The three lawsuits are among several pending against the jail as federal investigators continue their probe, which has been described in court documents filed by FBI agents and prosecutors as "an ongoing investigation into allegation of excessive force" by jailer "focusing primarily" on the lock-up's 4 p.m.-midnight "second shift."
Four former jailers – William Westmoreland, Travis Bradley, John McKinney and Chris McCathern – have already pleaded guilty to charges arising from the probe. Westmoreland has pleaded guilty to assault while his former co-workers have entered guilty pleas to charges of covering up beatings by falsifying jail incident reports and lying to federal investigators.
The investigation began with the January 2003 head injury death of inmate Walter S. Kuntz, 43, who lapsed into a coma from which he never recovered during a seven-hour stint in the jail following his arrest on an array of charges, including DUI and resisting arrest. A subsequent autopsy by the state medical examiner's office ruled his death a homicide and said his fatal injuries appeared "consistent" with those found in a beating.
Several other former or current guards are also widely believed to be primary targets of investigators, including two second-shift officers on duty the night Kuntz was jailed.

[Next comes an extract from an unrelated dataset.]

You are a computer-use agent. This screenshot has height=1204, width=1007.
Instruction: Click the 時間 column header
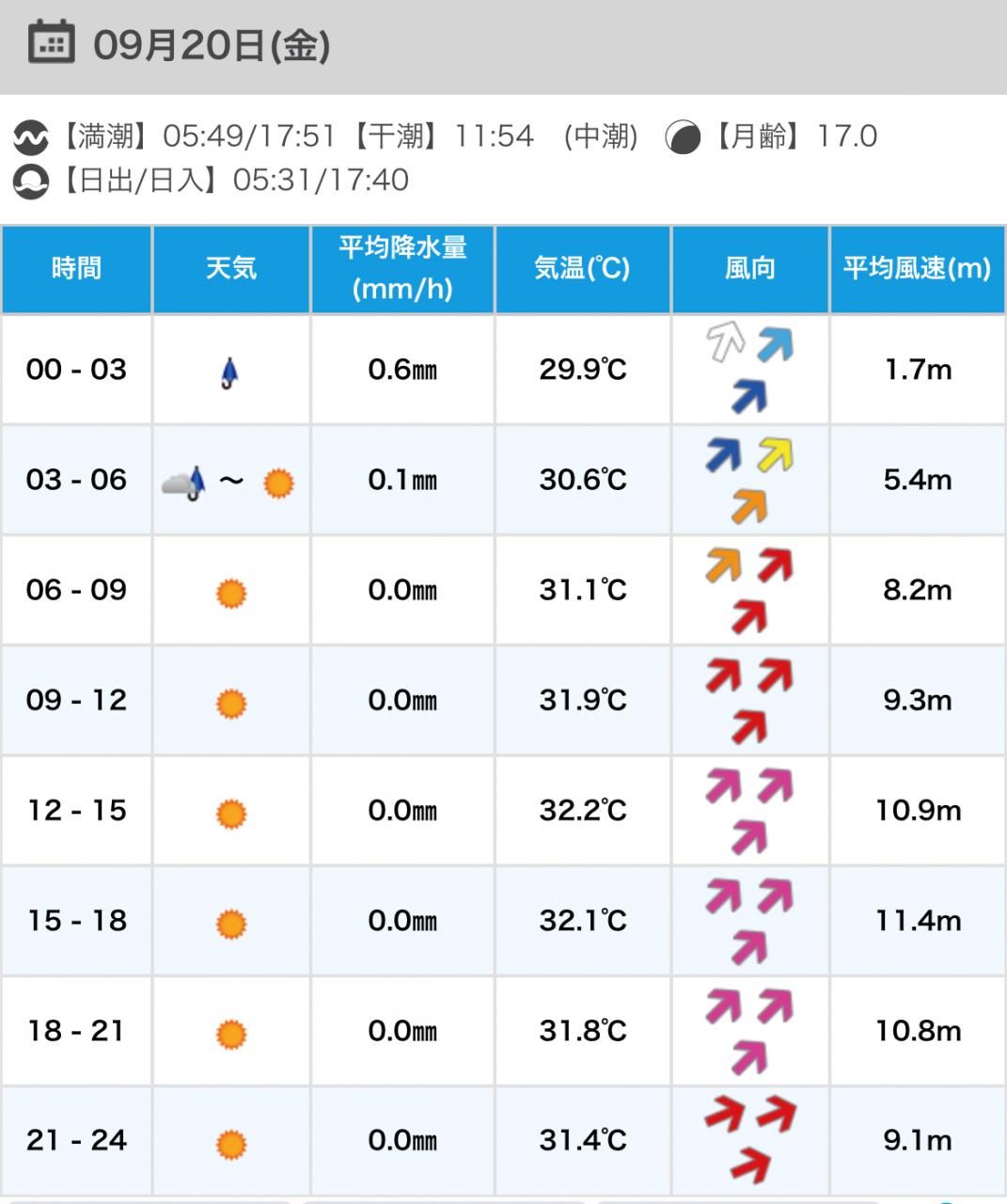coord(76,269)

One of the two, Cpl. Gary Hale, has remained suspended with pay since the probe began. The second, former Sgt. Patrick Marlowe, resigned shortly after the investigation began, reportedly telling his superiors he was "tired of the hassles" it created.
At least two jail guards still on the payroll as recently as two weeks ago are also believed to have attracted the interest of federal investigators. One of the two, Robert Locke, angrily refused to discuss the probe when contacted by a reporter, referring to it as a "personal" matter.